As we move further into the twenty-first century, new questions about the future of the world arise. The population, which is estimated to reach 9 billion by 2050 (Turkey), continues to increase in size, and concerns about scarce resources become ever greater, particularly in terms of the growing effect that such a large population has on the world. In order to address this issue, many countries have begun promoting sustainability and green sector markets, and international organizations like the United Nations has helped to facilitate global efforts for sustainability. The focus on discussions of sustainability is often connected to greenhouse gas emissions as well as renewable resources, green energy, and developing the capacity through adequate technology and financing to support these efforts. In this regard, China is one of the leaders in sustainability. Having been one of the first countries to sign on to the Kyoto Protocol, an international agreement regarding emissions, China is now one of the leaders in sustainable growth. China puts a huge amount of political pressure on the international community toward creating a sustainable future, as well as devotes an increasingly large amount of resources toward sustainable development within their country. This essay seeks to analyze China’s commitment to the Kyoto Protocol, as well as their green sector markets and the strength of their financial commitment towards sustainable growth, as well as how this may effect China’s future development.
Defined as “the comprehensive science of the relationship of the organism to the environment,” ecology and the study of sustainability are credited to Eugene Warming (Goodland 241). This study was founded in the 1930s upon economic models for non-renewable resources. Largely, sustainability is a response to massive population growth following the industrial revolution which is attributed to the modern idea of consumerism. Sustainability has since become a large focus on global politics leading to new national policies and international agreements, notably the Kyoto Protocol. The Kyoto Protocol was adopted in 1997 under the United Nations Framework Convention for Climate Change in order curtail climate change and pursuant of the goal of “stabilization of greenhouse gas concentrations in the atmosphere at a level that would prevent dangerous anthropogenic interference with the climate system” (Nations). This was truly a huge step forward for the international community in addressing sustainable government practices.
Since the adoption of the Kyoto Protocol, many countries have signed on to the protocol. Currently, there are 192 parties to the protocol. China is one among many who has signed the protocol. China signed the protocol on May 29th, 1998, only a month and a half after it was open for signatures. Since then, China, one of the permanent five members of the Security Council in the United Nations, has been a strong supporter of the initiative and has made extensive efforts to promote it. In the Durban Conference on climate change in November of 2011, China called upon the international body for a renewed commitment to this initiative.

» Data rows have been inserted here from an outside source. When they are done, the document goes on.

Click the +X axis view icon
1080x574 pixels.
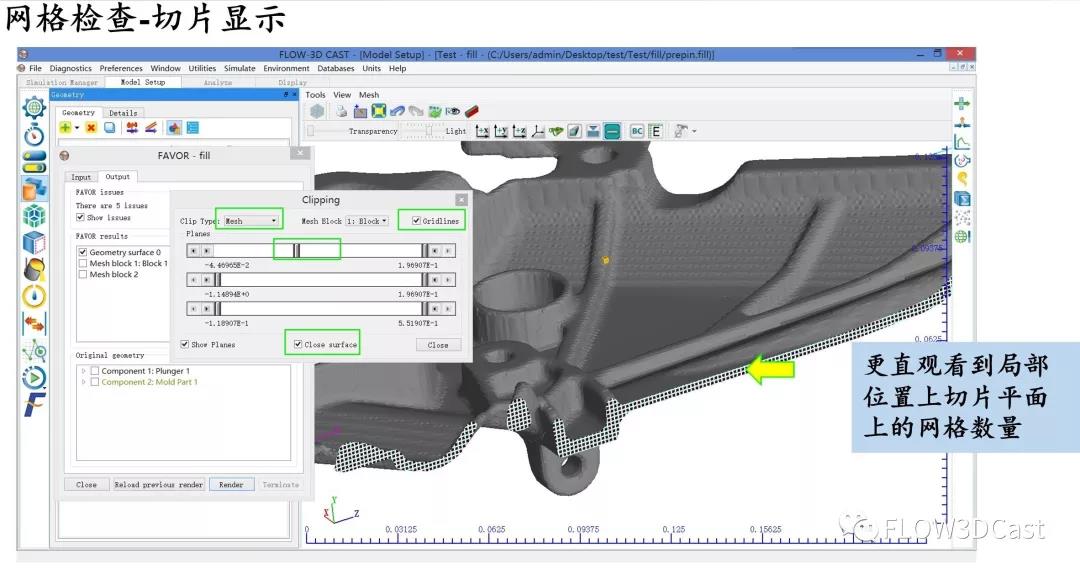click(x=483, y=131)
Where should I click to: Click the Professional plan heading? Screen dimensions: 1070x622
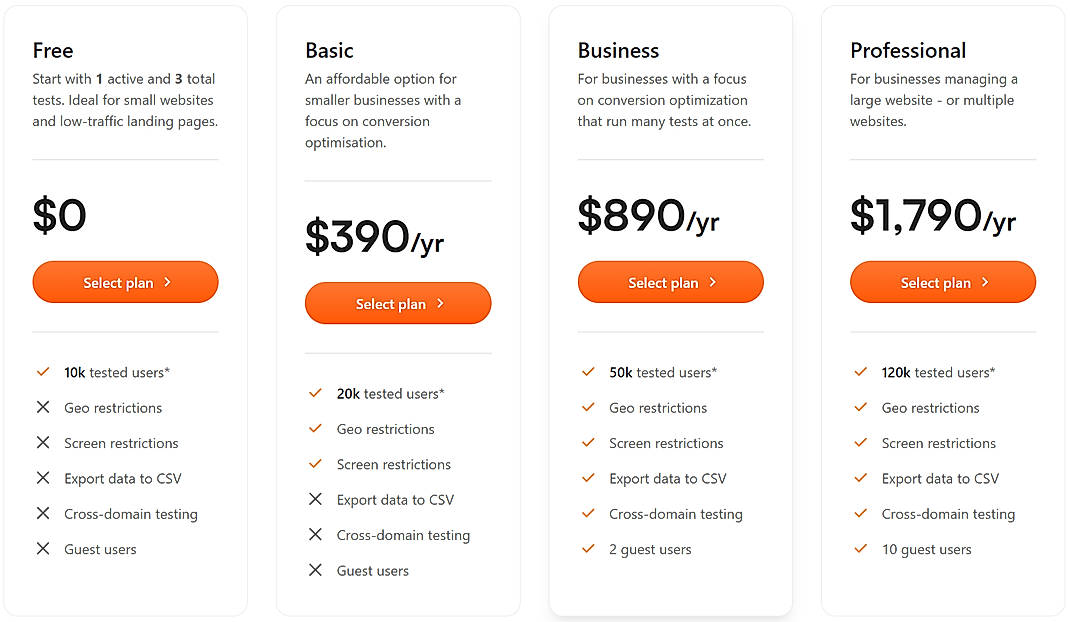(x=908, y=50)
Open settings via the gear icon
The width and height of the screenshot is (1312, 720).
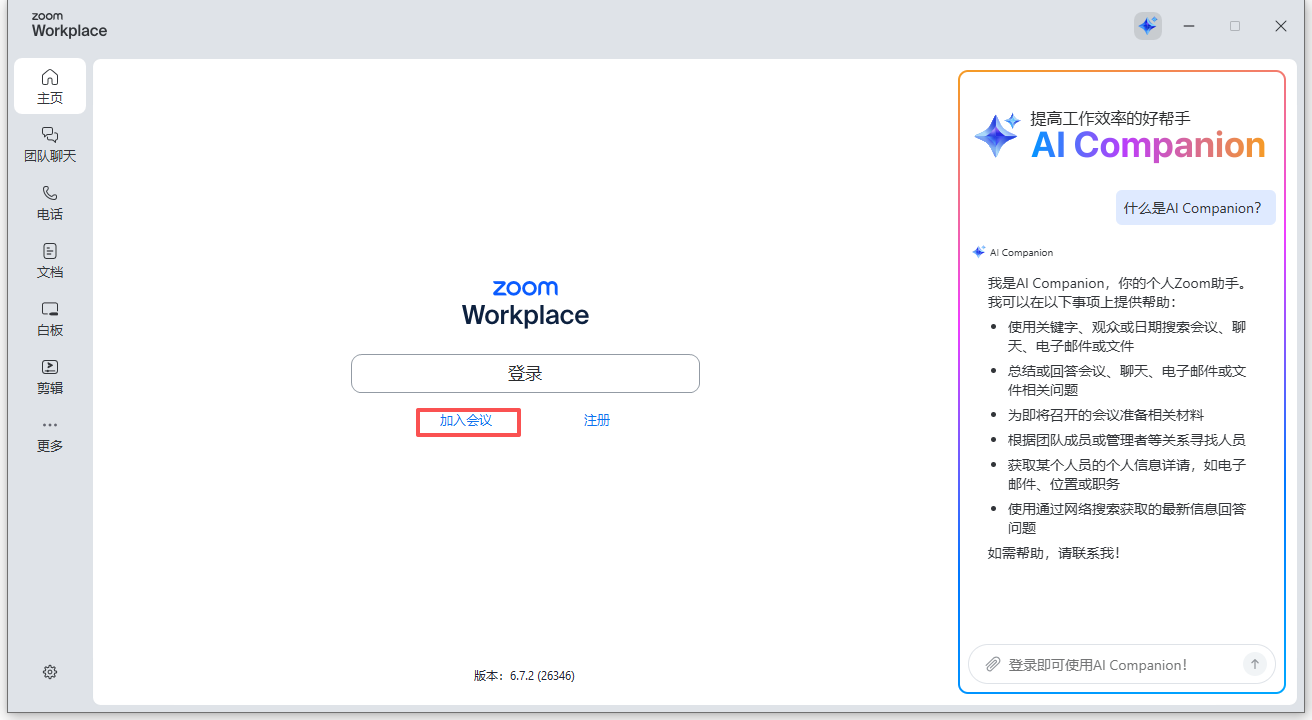[49, 671]
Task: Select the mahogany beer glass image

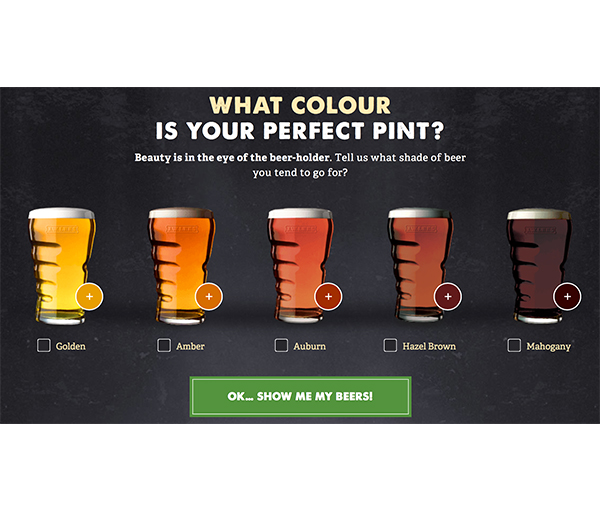Action: (x=539, y=266)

The Chinese diplomat present at the conference articulated his point saying:
The Durban outcome should accomplish the Bali Action Plan where developed country parties that are not Parties to the Kyoto Protocol should undertake comparable quantified emission reduction commitments under the Convention and the developing country parties should implement enhanced mitigation actions in the context of sustainable development and enabled and supported by finance, technology and capacity building. (Wang)
This sort of rhetoric is not uncommon from China being that they have been overwhelmingly successful in meeting their goals under the Kyoto Protocol despite their expanding economy. Talks about financing, technology and capacity building seem to be keys in these discussions calling for countries to focus on making sustainability accessible rather than just merely mandating that certain goals be met.
Though China’s focus on the Kyoto Protocol and driving global reforms are certainly admirable, there is a great deal of incentive for China as well. Being one of the leaders of the green energy market, they will have a large market share in what is expected to be an over one trillion U.S. dollar market (Yuanyuan). In their new five-year plan, they will be investing four-hundred sixty-eight billion U.S. dollars in green sectors of their economy which is more than double the two-hundred eleven U.S. dollars they invested in the previous five years. This amount of money shows both their commitment to a global sustainability and to the importance of sustainable industries in their national economy. One online news source points out:
With this amount of public investment, China's environmental protection industry is expected to continue growing at an average of 15 to 20 percent per year, and its industrial output is expected to reach US$743 billion, up from US$166 billion in 2010. The multiplier effect of this emerging sector is estimated to be 8 to 10 times larger than other industry sectors. (Yuanyuan)
The growth of this global market will undoubtedly contribute greatly to China’s domestic economy, as well as help bring in more investors and countries on this issue. It may be possible that China will be the model to look to when it comes to the future of sustainability and economic growth.
China’s policies on sustainable economic growth have been largely successful. As laid out by the Economic and Environment Network, it can be difficult for countries to get the cooperation of some of the developing countries regarding sustainable growth due to the fact that their contribution to climate change is relatively negligible in the shadow of the developed producers of the world and they are concerned about the impact it will have on their development (Jotzo 2). As Adil Najad obverses:
The principal and unchanged interst of the South has remained development and a better quality of life for its people; its principal fear, that the North is using environmental issues as an excuse to pull up the development ladder behind it. (Jotzo 2)
More so, countries such as the United States that is responsible for a large portion of the world’s greenhouse gasses, still have not signed onto the Kyoto Protocol or fully implemented it. Despite this, China’s permanent five status in the United Nations has given it an enormous amount of pull in international discussions regarding sustainability. Never-the-less, it is impossible to ignore the future implications on sustainability. Countries around the world have put a new focus on developing a sustainable future for new generations, including the United States, despite their failure to implement the Kyoto Protocol. Furthermore, the economic growth in green sectors will undoubtedly lead many countries, especially China who has proven to be a leader in its development, to new economic growth and development which will improve national markets while help to protect the environment and make the future of the world brighter for new generations.